Assignment 2: Due Monday, 9/8/97
Fischer and Ravizza suggest that rule utilitarianism seems to have the resources to give a more acceptable (to our intuitions) answer of what is to be done in the case they call "Transplant" (see p.2 and summarized on p.26) than act utilitarianism. p.35. Explain this "Transplant" case, what an act utilitarian would say about it, and how what a rule utilitarian would say about it would differ. Critically discuss.

Assignment 3: Due Monday, 9/15/97
David Hume argues that "suicide is no transgression of our duty to God." Carefully explain his argument(s) in support of this claim. Offer some critique of his argumentation to this point. How might Hume reply to your critique? Would that reply be adequate? Why or why not?

Assignment 4: Due Monday, 9/22/97
Richard Brandt ("On the Morality and Rationality of Suicide") explores the question of whether it is ever (and if so, under what conditions) it is rational to commit suicide. His answer is that it clearly is. Explore what he means by rationality. Explore the issues that he thinks are involved in considering the rationality of such an act. Critically discuss.

Assignment 5: Due Monday, 9/29/97
Jonathan Bennett in "Whatever the Consequences" draws a distinction between killing and letting die. Explain his way of drawing the distinction. Bennett thinks that this distinction has no moral significance. Explain Bennett's reason for this. Critically discuss.

Assignment 6: Due Monday, 10/6/97
American Medical Association policy distinguishes between "ordinary" and "extraordinary" means of prolonging a life, and sometimes allows cessation of "extraordinary" means of preserving a life but not of "ordinary" means. Explain this distinction between "extraordinary" and "ordinary" means. Is this distinction morally relevant to decisions? Why or why not? (See the Sullivan article, among others.)

Assignment 7: Due Monday, 10/13/97
Explain three different moral views. (These should be taken from : views or moral principles espoused by authors we have read in this course, views or principles taken seriously (but not endorsed) by authors we have read in this course, or your own view. For example, the Doctrine of Double effect could count as a view, so could Quinn's revision of DDE, so could J.J. Thomson's position in "Killing, Letting Die, and the Trolley Problem,") Describe three cases or pairs of cases discussed by the authors we've read. (For example, "Transplant," any of the "Trolley" cases, Rachels' Smith-Jones cases.) Explain what each view would say about each case (i.e. would it be morally wrong, or morally permissible, and why). Which view seems closest to being correct? Why? [Note that this is intended as an overview, digestion, and organization of stuff we've already covered (i.e. read or discussed), not breaking new ground with a new article.]
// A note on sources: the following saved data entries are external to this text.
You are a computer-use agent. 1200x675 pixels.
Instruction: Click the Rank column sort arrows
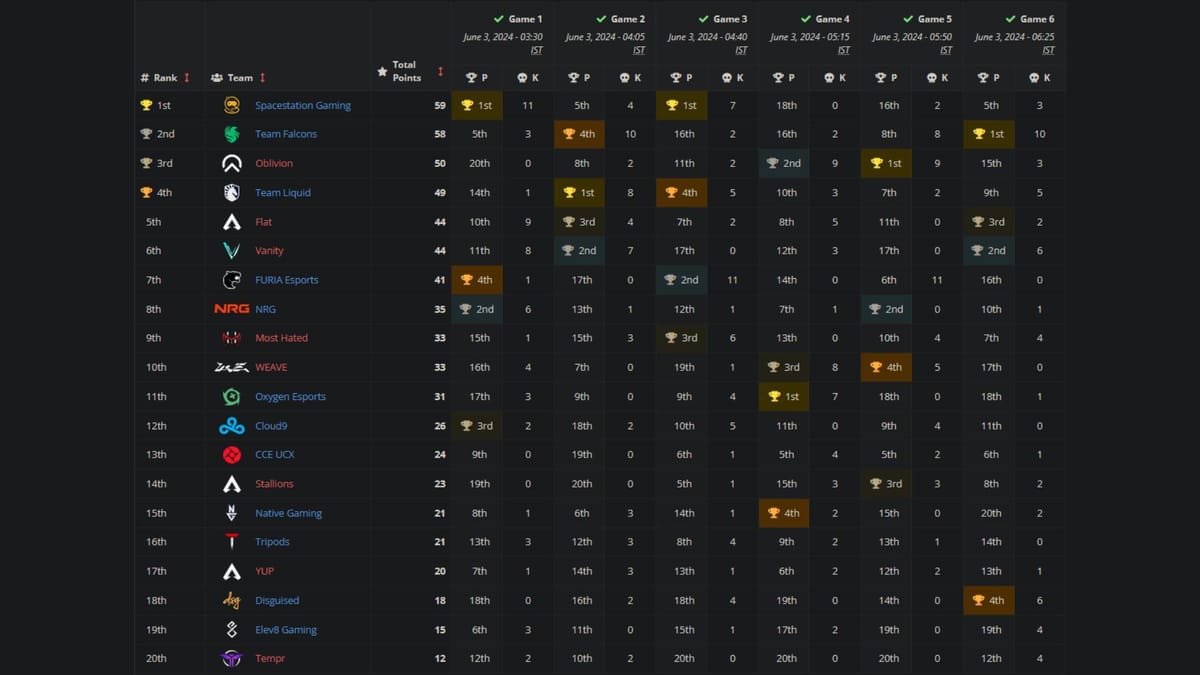tap(187, 78)
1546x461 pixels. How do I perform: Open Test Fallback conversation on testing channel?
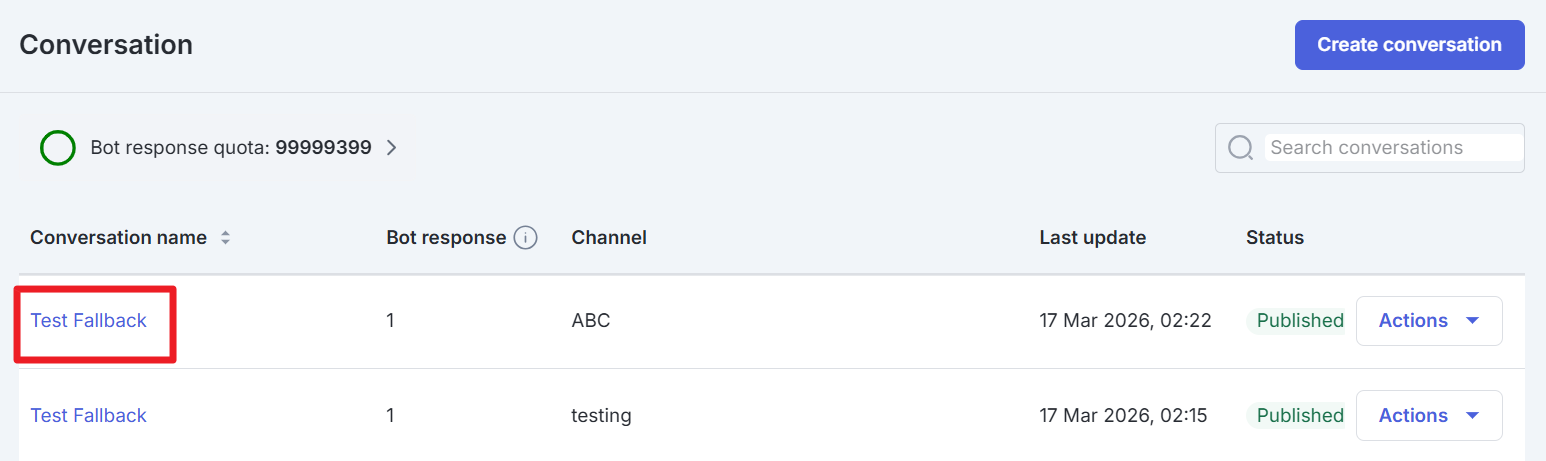tap(89, 415)
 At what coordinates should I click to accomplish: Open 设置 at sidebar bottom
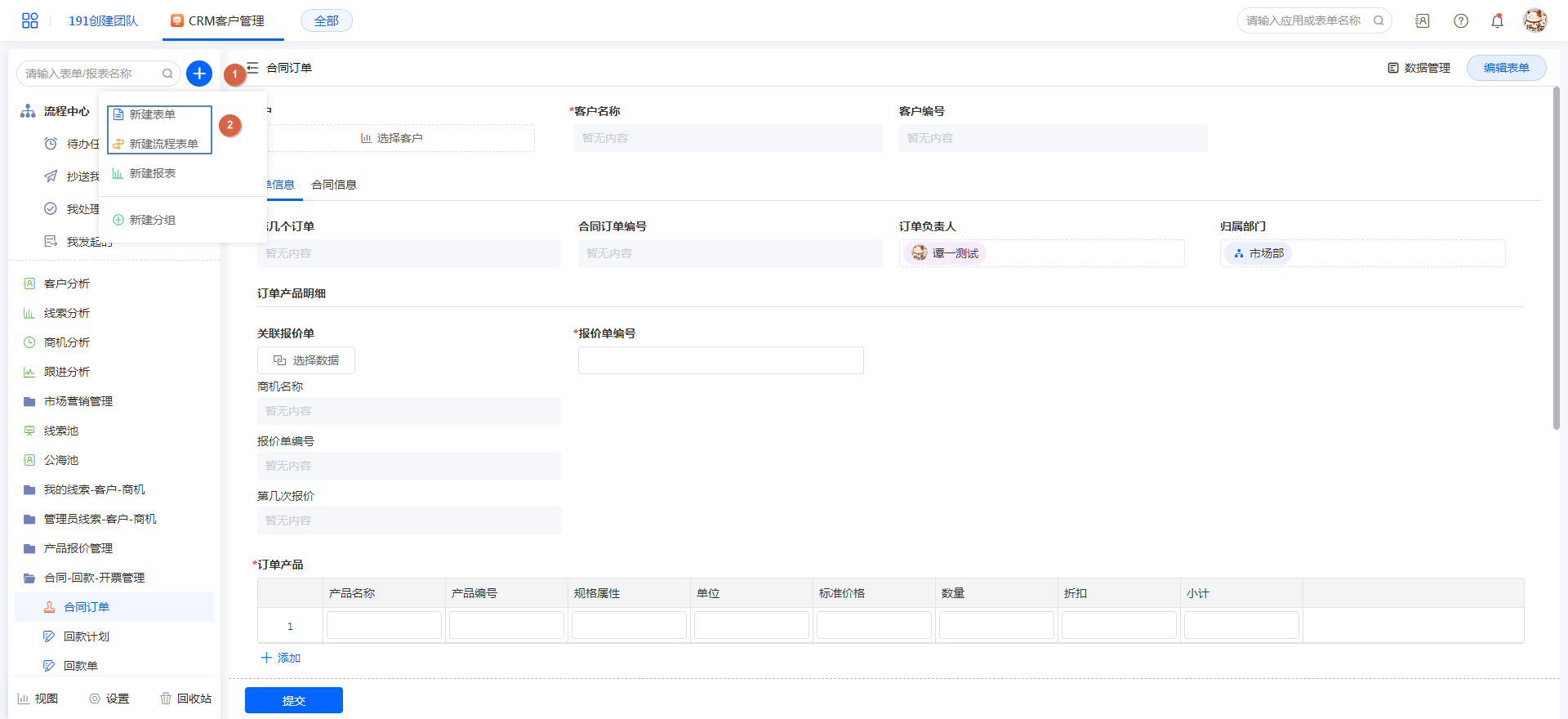[x=109, y=699]
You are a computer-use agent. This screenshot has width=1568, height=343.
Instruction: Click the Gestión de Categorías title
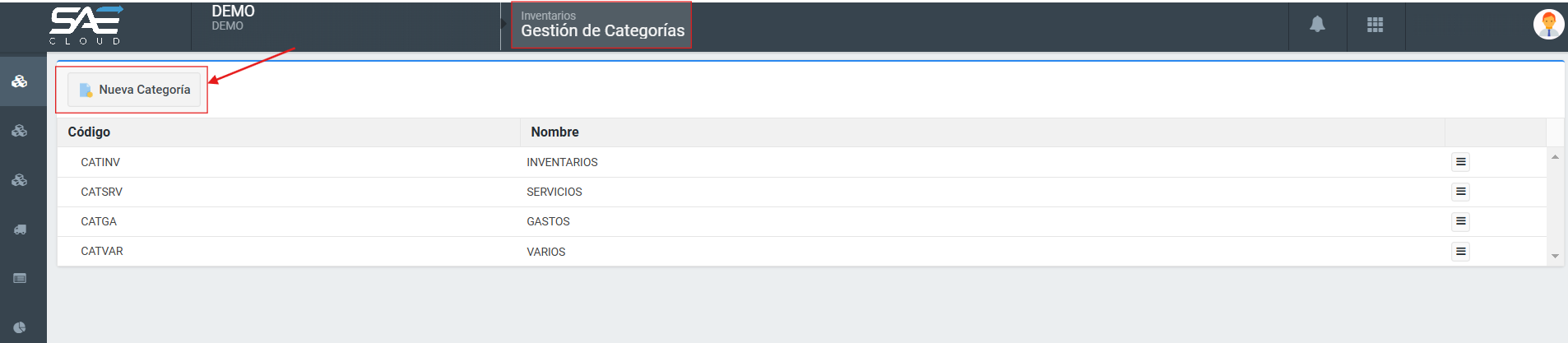pyautogui.click(x=602, y=30)
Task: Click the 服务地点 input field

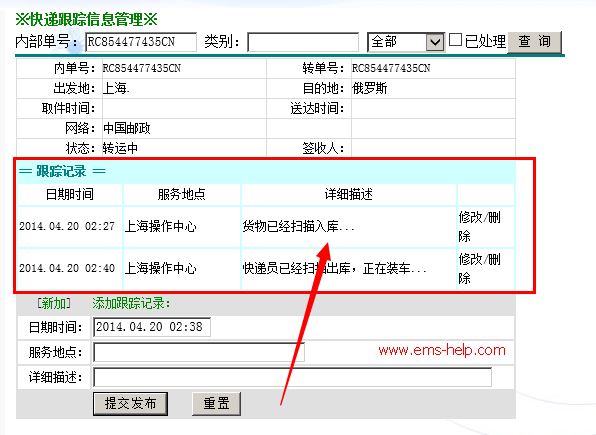Action: (199, 352)
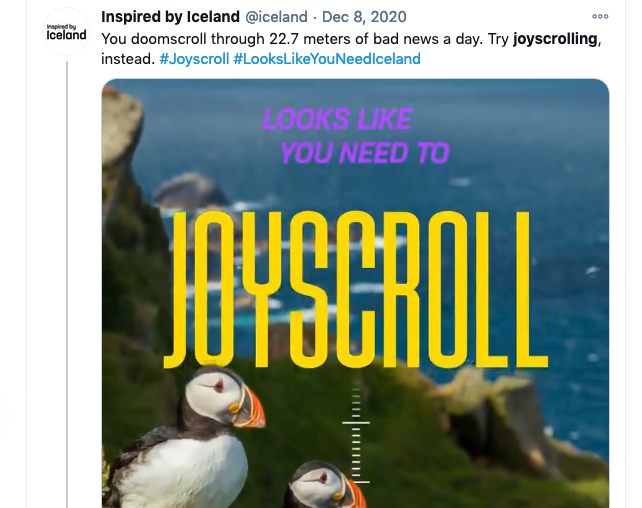642x508 pixels.
Task: Click the Inspired by Iceland profile avatar
Action: coord(67,32)
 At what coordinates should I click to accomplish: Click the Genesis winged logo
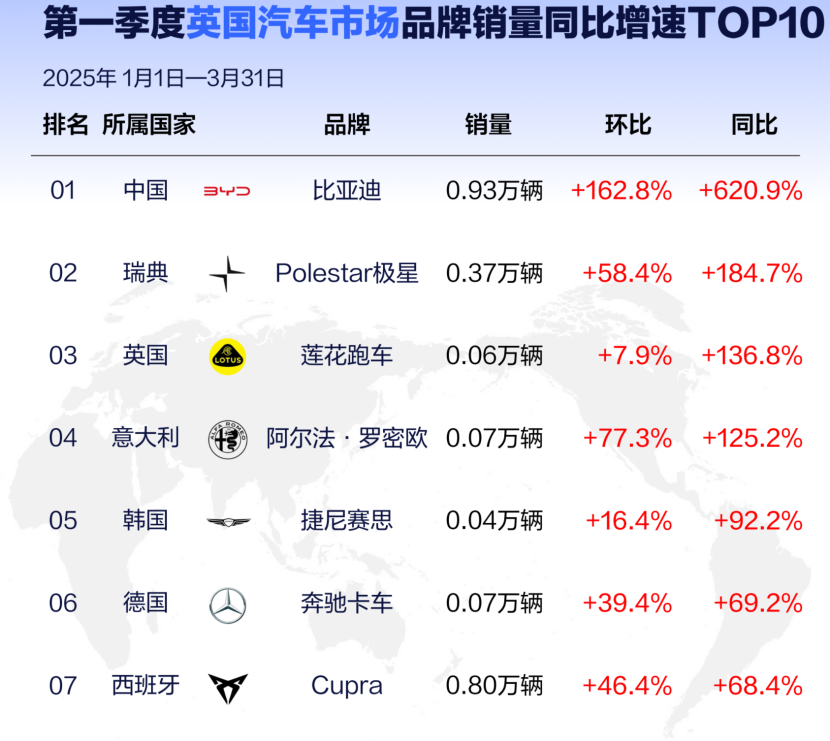[228, 522]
Assignment 8: Due Monday 10/20/97
John Noonan argues that conception is the dividing point between when it is right or not right to kill a human being (or rather "the decisive moment of humanization"). Explicate his argument for this. Critique that argument. Critically discuss.

Assignment 9: Due Monday, 10/27/97
In "A Defense of Abortion" Judith Jarvis Thomson uses several examples. These include: the violinist, the tiny house, Smith's coat, Henry Fonda's touch, some example involving chocolates, the burglar, and people seeds. Choose one of these examples other than the violinist. Explain the example. Explain the general point Thomson is trying to make by using the example. (Not just: she's making an analogy with abortion.) Explain how the argument is supposed to work. Critique and evaluate the argument. (Don't just explain that "Abortion is different."; indeed for most of these you'll probably do a better job if you put abortion out of your mind when you write the paper.)

Assignment 10: Due Monday, 11/3/97
Do either (a) or (b):

Assignment 11: Due Monday, 11/10/97
Under what circumstances, if any, is abortion morally permissible? Defend your answer, taking into account points made in class discussion (as well as those in the readings).

Assignment 12: Due Monday, 11/17/95
Jan Narveson argues that "the pacifist position is self-contradictory." Carefully explain his argument. Critically discuss.

Assignment 13: Due Monday, 11/24/97
Do either (a) or (b) [and be sure to indicate which]:
Assignment 14: Due Monday, 12/1/97
In "Famine, Affluence, and Morality" Peter Singer argues that people in affluent countries ought to give up relative luxuries (color televisions, fancy cars, video games, perhaps) and give the money saved to aid starving people in other countries. Explain his argument. Critically discuss.